(Exercise instructions) Exact wording is needed for every line from the one holding "This screenshot has height=545, width=692." to the end of the records below; write those lines out and omit the pictures.

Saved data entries
↓

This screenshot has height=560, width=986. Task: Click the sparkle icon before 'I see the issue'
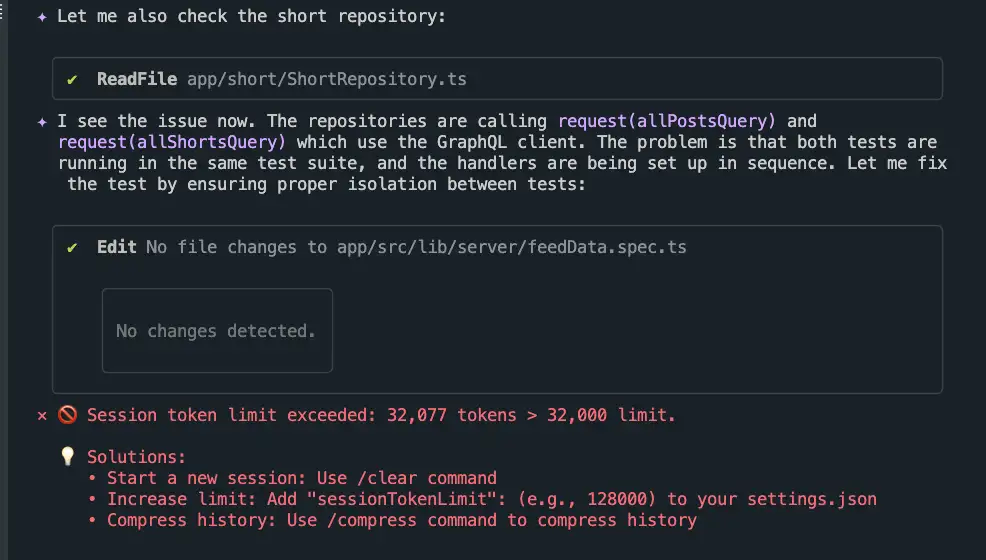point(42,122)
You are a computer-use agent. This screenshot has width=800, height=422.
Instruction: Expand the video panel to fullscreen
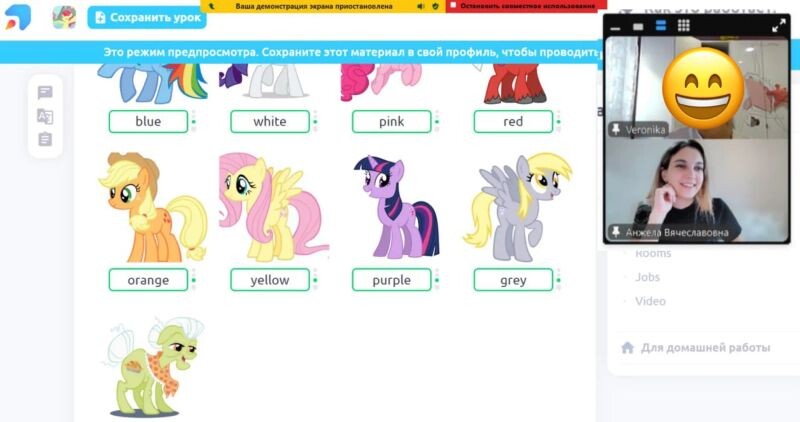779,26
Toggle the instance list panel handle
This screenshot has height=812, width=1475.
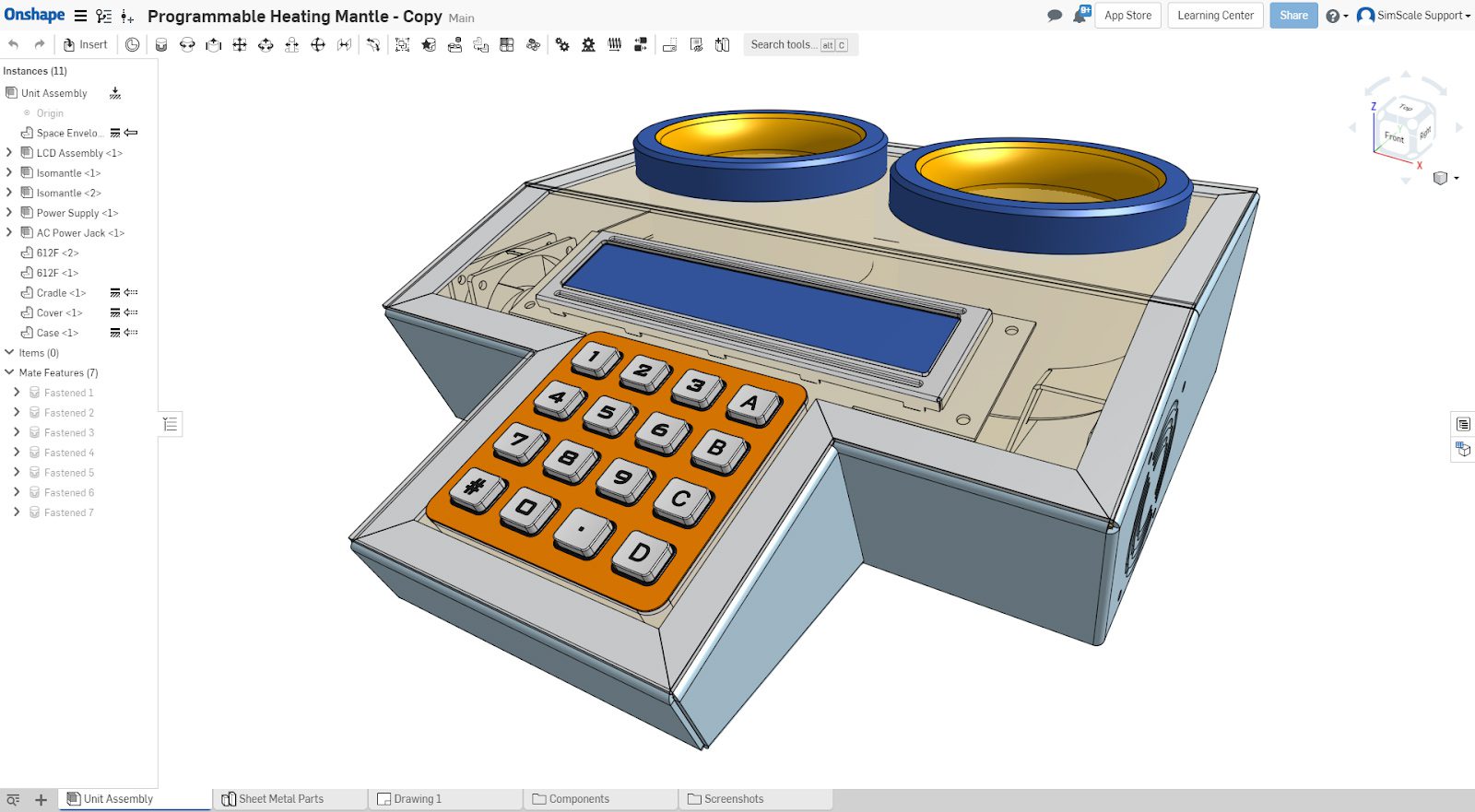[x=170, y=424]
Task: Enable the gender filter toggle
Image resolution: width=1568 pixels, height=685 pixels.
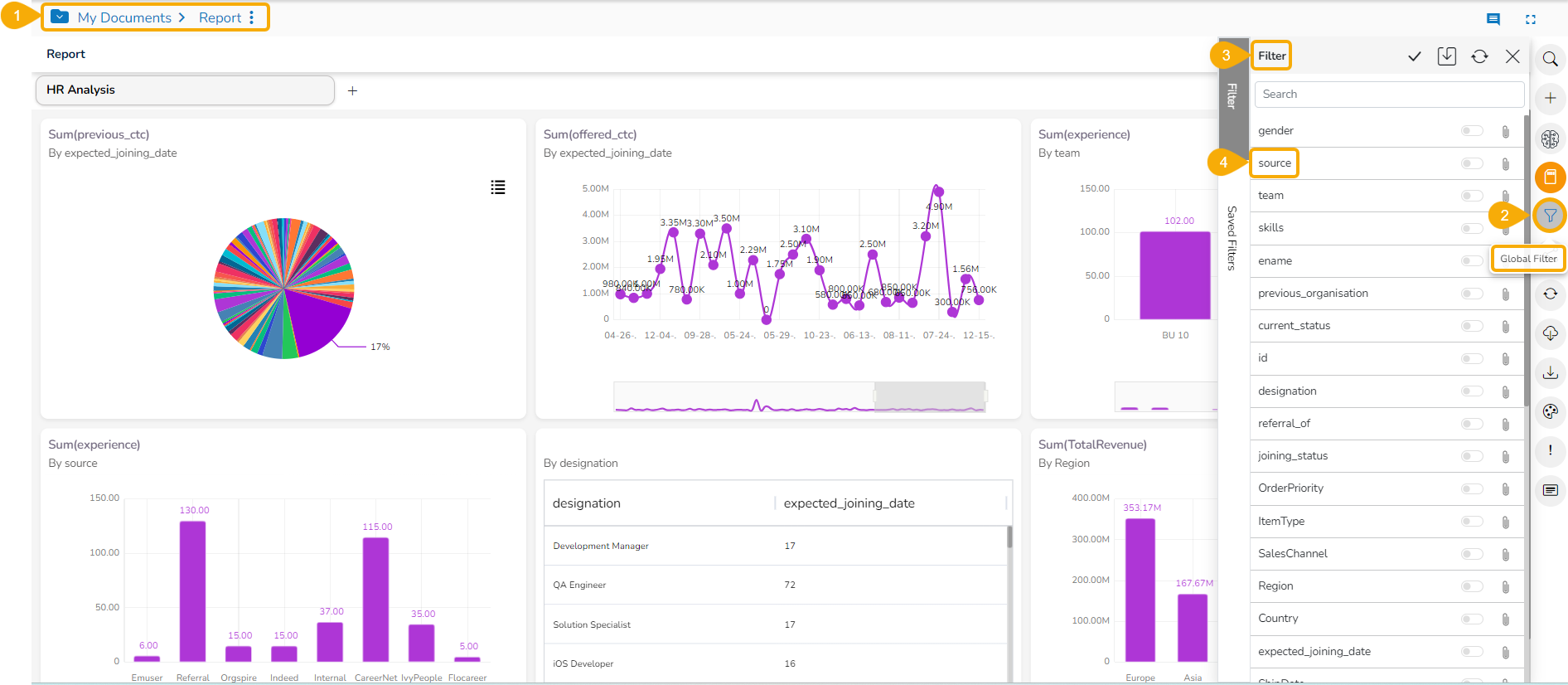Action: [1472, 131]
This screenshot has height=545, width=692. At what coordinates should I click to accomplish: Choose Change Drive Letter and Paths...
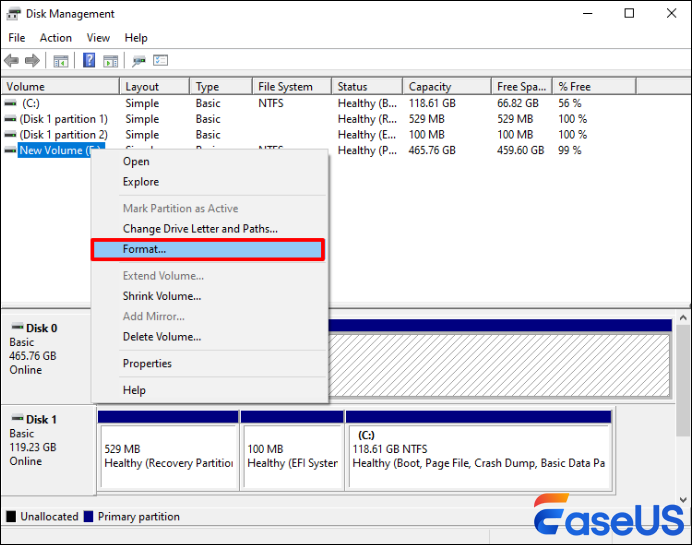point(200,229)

↑

(Output for this task)
This screenshot has height=545, width=692. At what coordinates should I click to accomplish: Choose Change Drive Letter and Paths...
point(200,229)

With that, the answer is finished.